(Text)
Selskoe Obshchestvo

Sel’skoe Obshchestvo

 

(village community; also mir), the lowest social-administrative unit in prerevolutionary Russia. The sel’skoe obshchestvo was instituted in 1837 in the villages of state peasants and, under the peasant reform of 1861, in the settlements of former serfs. It consisted of one settlement or of several small settlements that made common use of agricultural lands. It could also consist of a part of a settlement if the settlement had earlier been held by two or more pomeshchiki (gentry landowners). Several sel’skie obshchestva made up a volost.

The sel’skoe obshchestvo had its own administration, consisting of the village skhod (assembly) and the village starosta (headman). It could elect or appoint its own officials, such as tax collectors, clerks, custodians of grain storehouses, schools, and hospitals, and guards for forests and fields. From a socioeconomic standpoint, the sel’skoe obshchestvo was essentially indistinguishable from the village obshchina (peasant commune).

REFERENCES

Brzheskii, N. K. Ocherki iuridicheskogo byta krest’ian. St. Petersburg, 1902.
Zaionchkovskii, P. A. Otmena krepostnogo prava v Rossii, 3rd ed. Moscow, 1968. Pages 144–48.

(Task item) Quote the passage on the sel'skoe obshchestvo, from "(village community; also" to "up a volost.". The data after this point was taken from a different source.

(Excerpted records)
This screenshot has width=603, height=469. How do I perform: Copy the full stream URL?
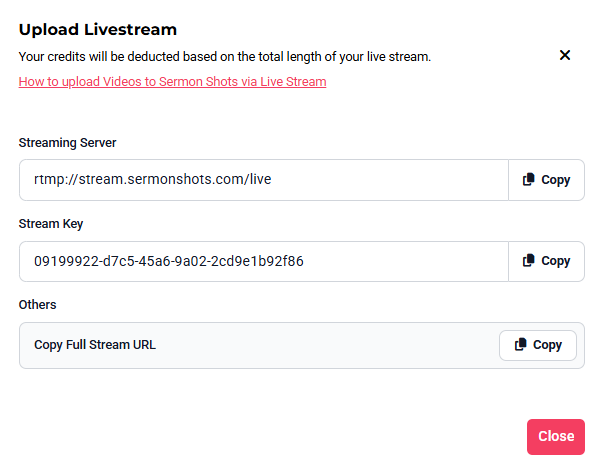click(x=538, y=345)
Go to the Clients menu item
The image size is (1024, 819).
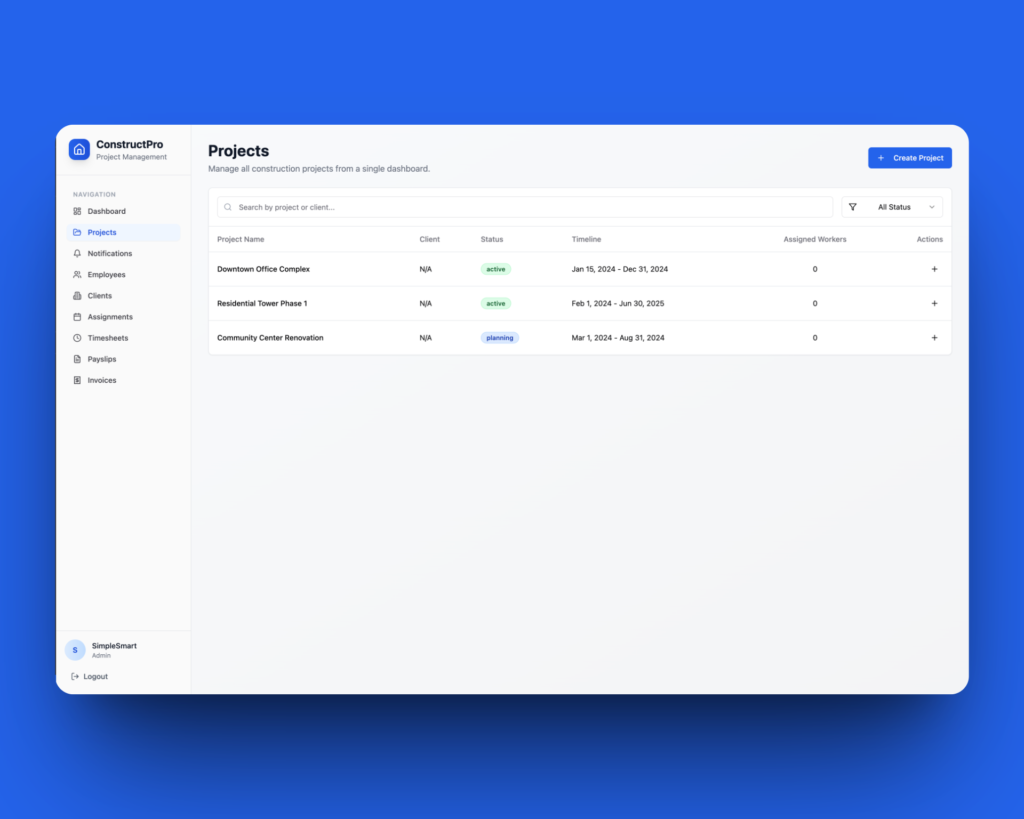point(100,296)
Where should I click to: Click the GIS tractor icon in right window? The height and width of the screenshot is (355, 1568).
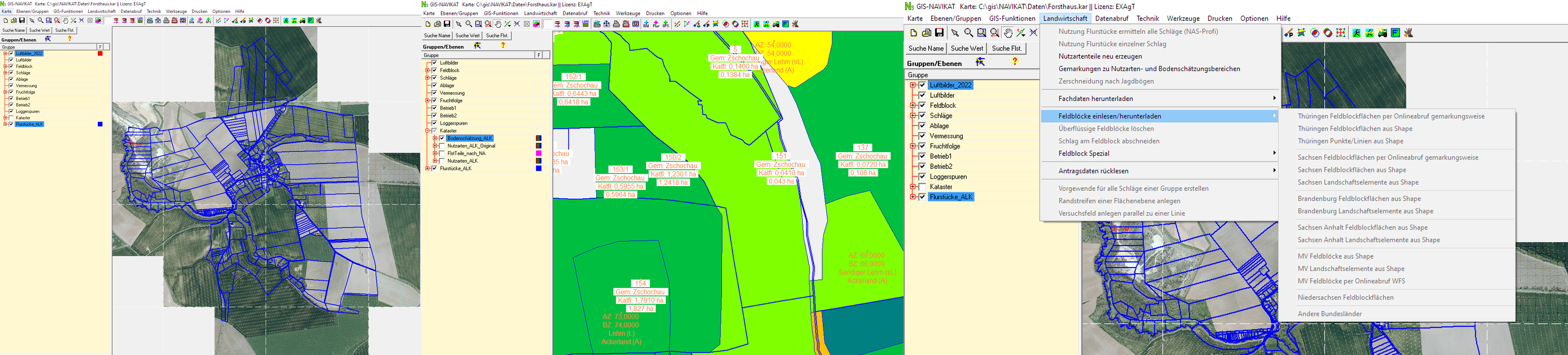[1382, 33]
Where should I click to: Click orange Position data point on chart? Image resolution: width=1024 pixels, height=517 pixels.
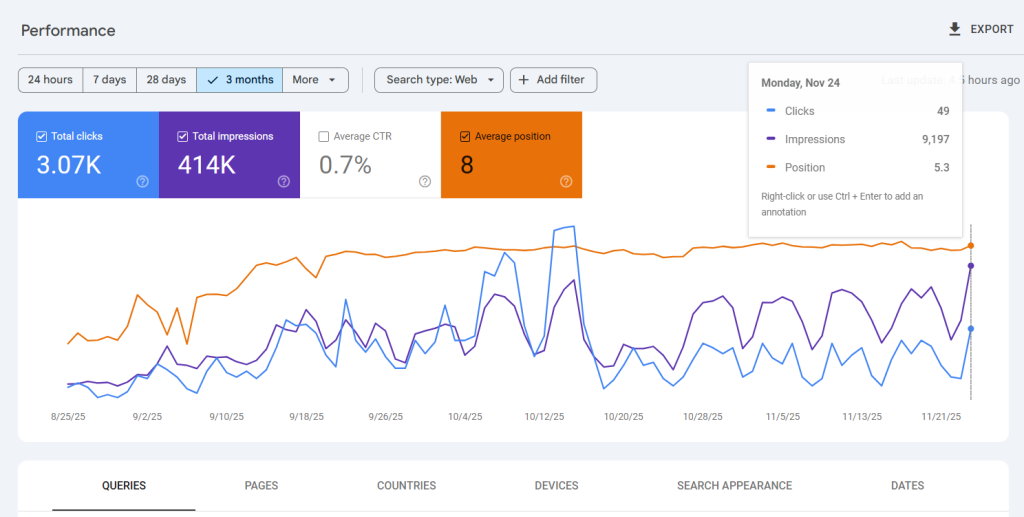pos(971,245)
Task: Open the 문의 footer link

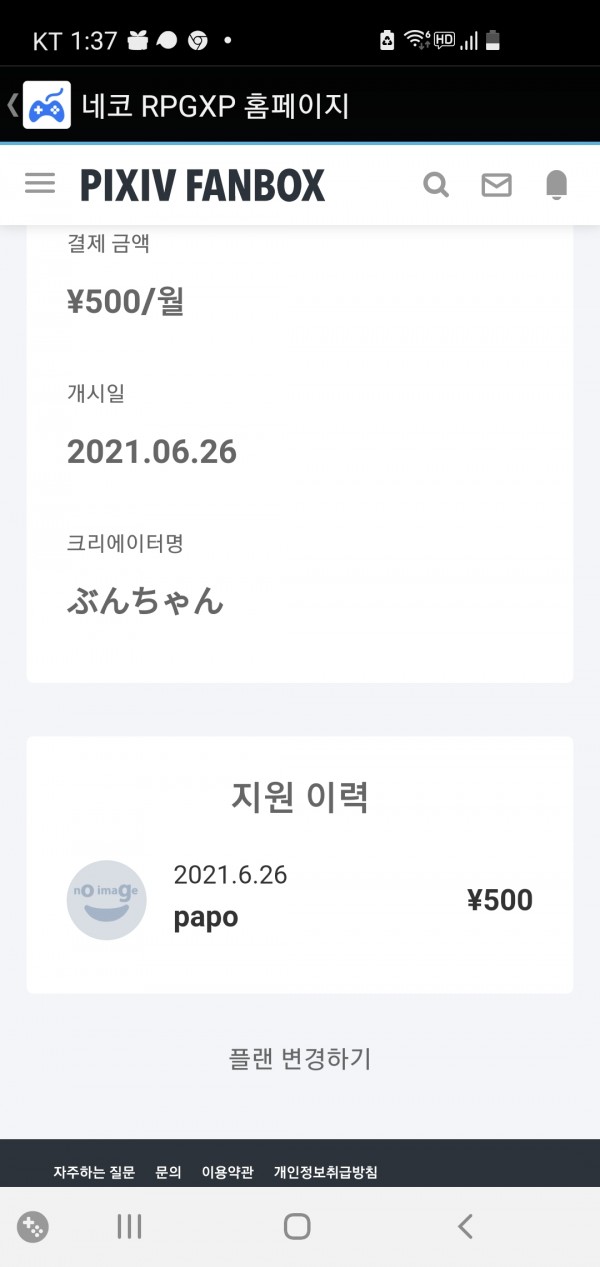Action: point(168,1172)
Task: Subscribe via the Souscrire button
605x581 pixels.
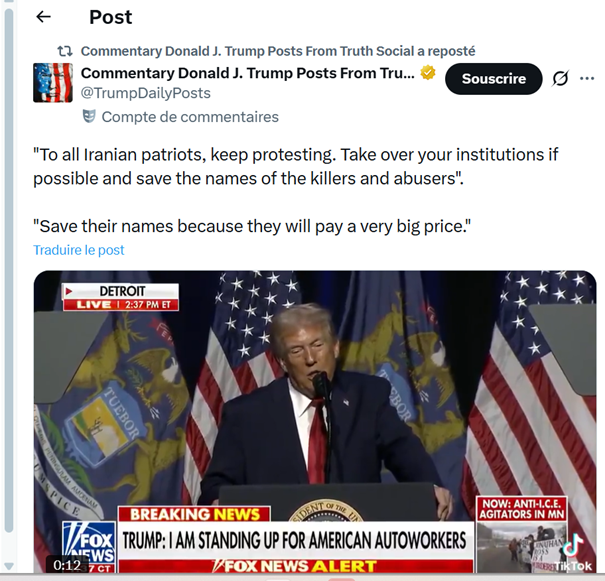Action: tap(493, 79)
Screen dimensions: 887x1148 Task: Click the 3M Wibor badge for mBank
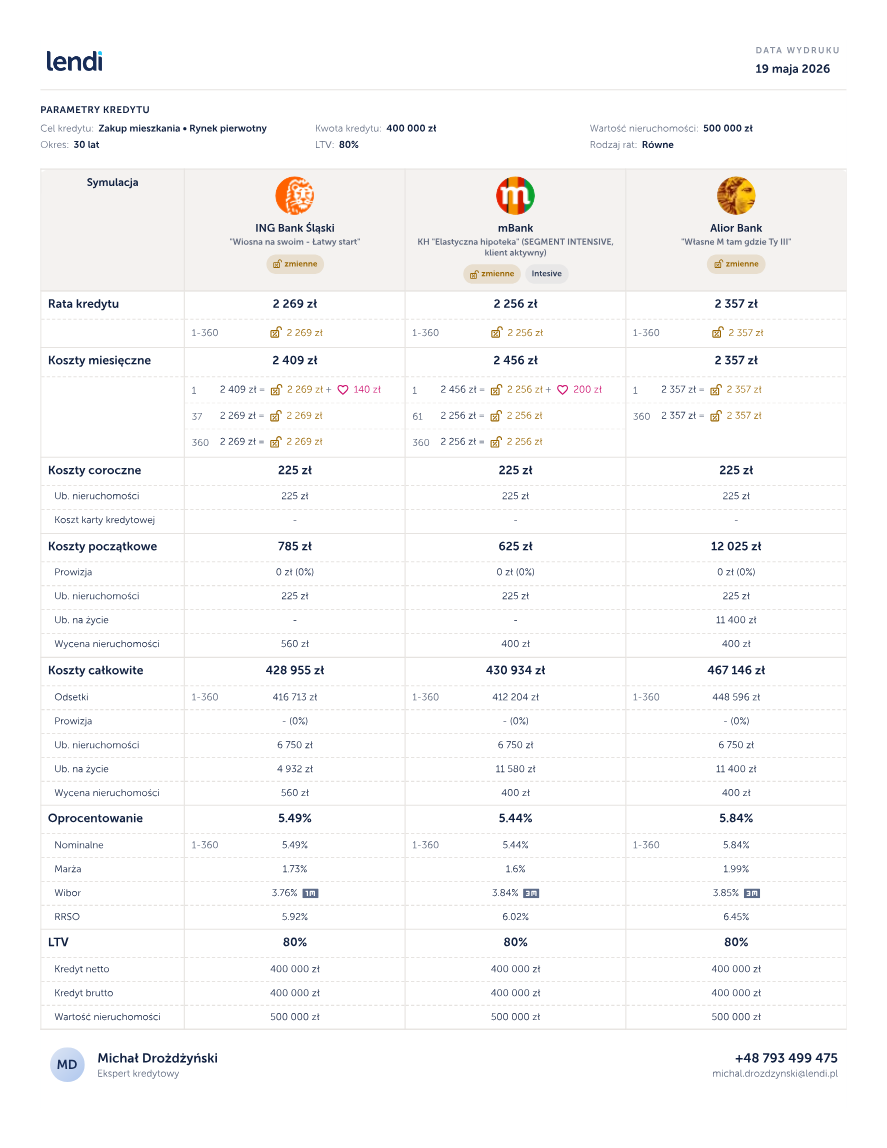[531, 893]
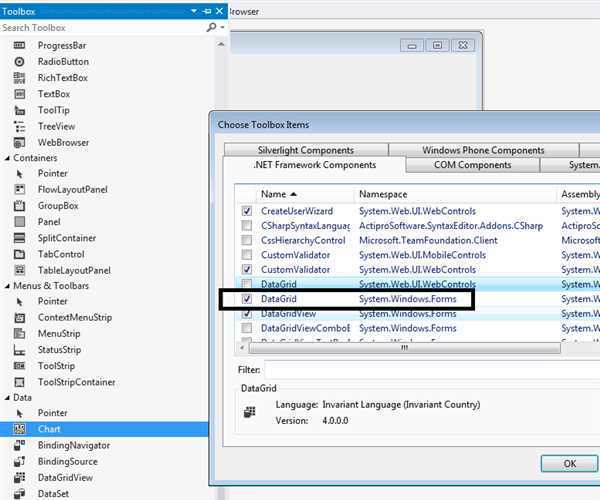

(Solution below)
(village community; also mir), the lowest social-administrative unit in prerevolutionary Russia. The sel’skoe obshchestvo was instituted in 1837 in the villages of state peasants and, under the peasant reform of 1861, in the settlements of former serfs. It consisted of one settlement or of several small settlements that made common use of agricultural lands. It could also consist of a part of a settlement if the settlement had earlier been held by two or more pomeshchiki (gentry landowners). Several sel’skie obshchestva made up a volost.